• [SOURCE]
If the content surpasses a threshold or continues to have high engagement, it’ll continue onto tier 3.

Tier 3

Push it out through CEO and CMO accounts, sponsor it on social media, highlight it in the newsletter, and hire influencers to talk about it. You want to see just how high this content will soar.

Any piece of content that makes it to this phase and is still successful deserves an award… how about its own event?!

This is the perfect piece of content to expand on and create an entire eventaround. If you have multiple pieces of content that make it this far, looks like you have your events planned for the year or at least the perfect idea for your next ebook. This is a classic example of the feedback loop. Put a ton of stuff out there, see what people react to, and then go and create the better, deeper version.

2. Take a deep dive into your content

Do you ever chuckle and shake your head about how that ebook from 2017 is still kickin’ and getting downloads? Or how that blog from 2018 is still one of your most visited website pages? That’s not a coincidence. It’s a prime example of how good, valuable content can stay relevant over the years, and shows just how rare (but necessary) valuable content is these days. 

Oftentimes we create content, throw it on social media once or twice, and then essentially let it die in the depths of the Internet. That’s a lot of time spent on blogs, ebooks, infographics, etc. to let waste away with Charlie Bit Me and your LiveJournal from 2004.

• [RECORD SET]
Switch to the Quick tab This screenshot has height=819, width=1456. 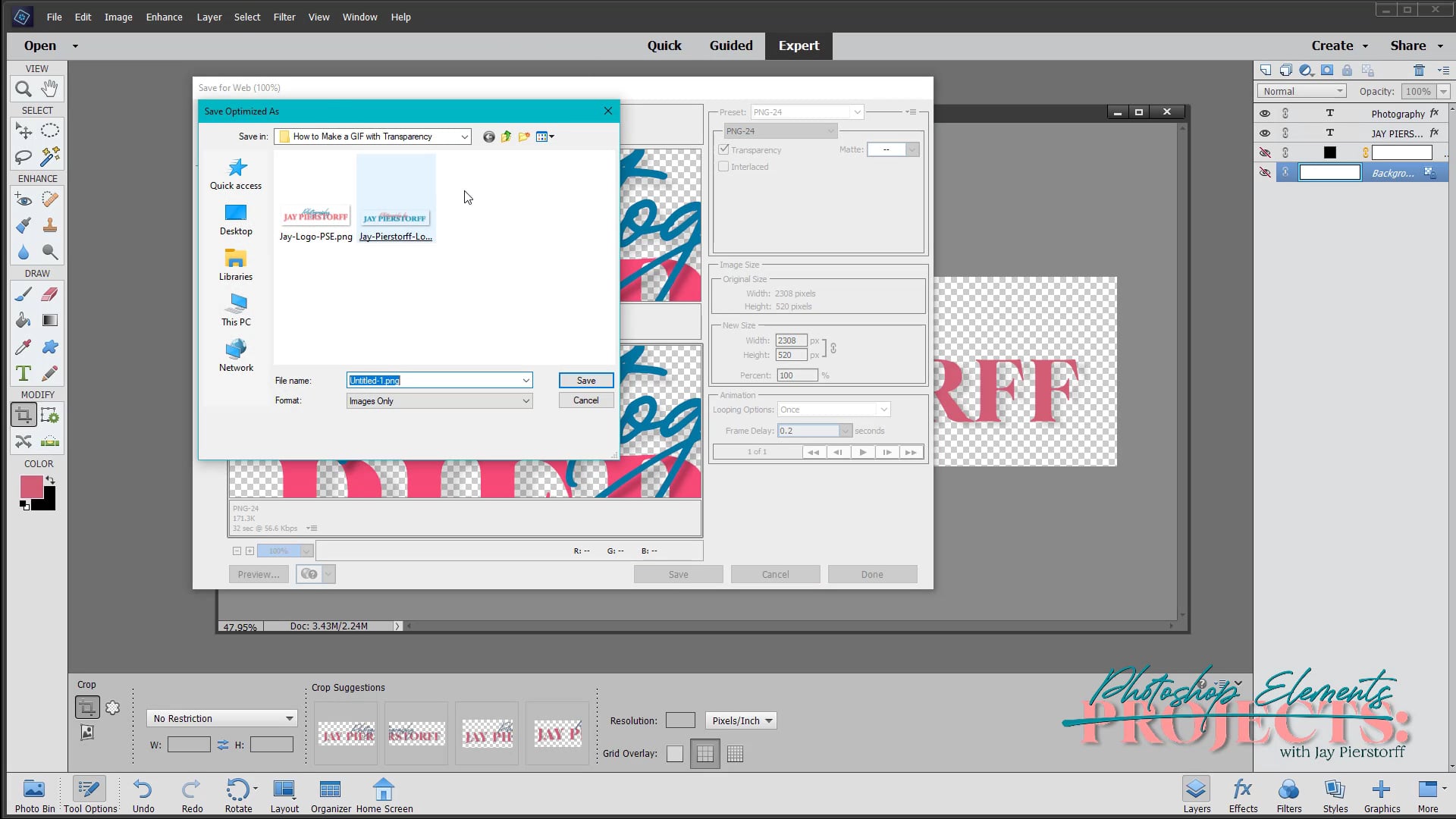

==

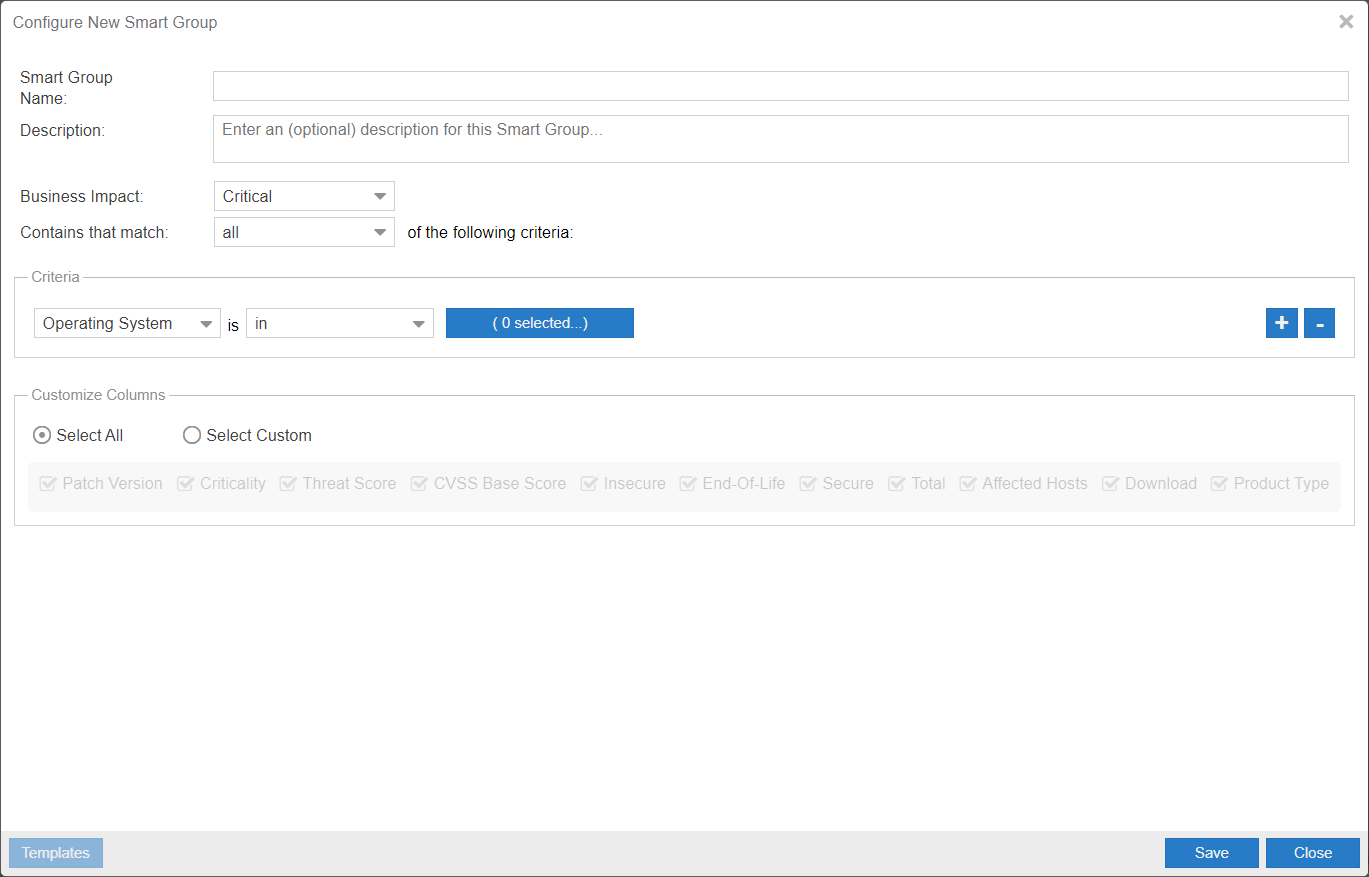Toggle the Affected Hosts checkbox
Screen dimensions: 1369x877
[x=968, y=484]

• [SET TASKS]
- 1) In the content marketing text, reproduce the passage from "Do you ever" to "is these days.", swapping "blog" for "article".
- 2) According to the content marketing text, what should happen to content that surpasses a threshold or keeps high engagement?
- 3) Pick up the content marketing text after its final sentence and keep writing.

• [ANSWERS FOR THE TASKS]
- 1)
Do you ever chuckle and shake your head about how that ebook from 2017 is still kickin’ and getting downloads? Or how that article from 2018 is still one of your most visited website pages? That’s not a coincidence. It’s a prime example of how good, valuable content can stay relevant over the years, and shows just how rare (but necessary) valuable content is these days.

- 2) It continues onto tier 3.

- 3)
So, take a deep dive into your content old and new and gather your top blog posts, ebooks, social posts, infographics, and videos, to see what performed above and beyond. Then, take the topic and expand on it for your event and boom, you have a head start! If you have old content that performed really well and you want to make sure it’s still valuable today, you can always run it back through the 3 tiered test mentioned above.

It really is that simple— sometimes you don’t have to reinvent the wheel to put a great event together. And hey, sometimes that can apply to content you didn’t have to write to start with…

3. Reverse engineer high-performing content

Maybe your company is new or maybe you just haven’t been pumping out a steady stream of content. Not to worry; one of the benefits of being in marketing in 2021 is your ability to creep on other companies from the safety of your computer screen. 

Gathering intel allows you to either reverse engineer the successful social media or blog content from an account in your own industry or take cues from a highly successful content marketing strategy outside of your vertical. Either way, the methodology for distilling, breaking down, building up, and recycling that content is the same:

  • Take a deep dive into social media accounts and start identifying posts that received a lot  of engagement.
  • Analyze the top posts and distill their format. Are they opinion pieces? Do they all list X amount of steps?
  • Pick out top topics and match them with top formats.
  • Use those topics and formats to guide your content.
  • When in doubt, test it out (like we laid out in Tier 1).

Content before the event

Now that you know what your event is going to be about, it’s time to start developing core content and promoting your event. You should have at least 1-2 solid pieces of trustworthy, valuable written content that you’re going to use to draw people in for your event. Ideally, at least one of these pieces is gated. 

You’ll use this gated content to build trust and interest in your topic— but also an email list that you’ll use to promote your event. You can flesh out your email list by also including contacts who downloaded other, previous content if appropriate— if they converted on a piece with a similar or related theme, they may be a great audience for your event.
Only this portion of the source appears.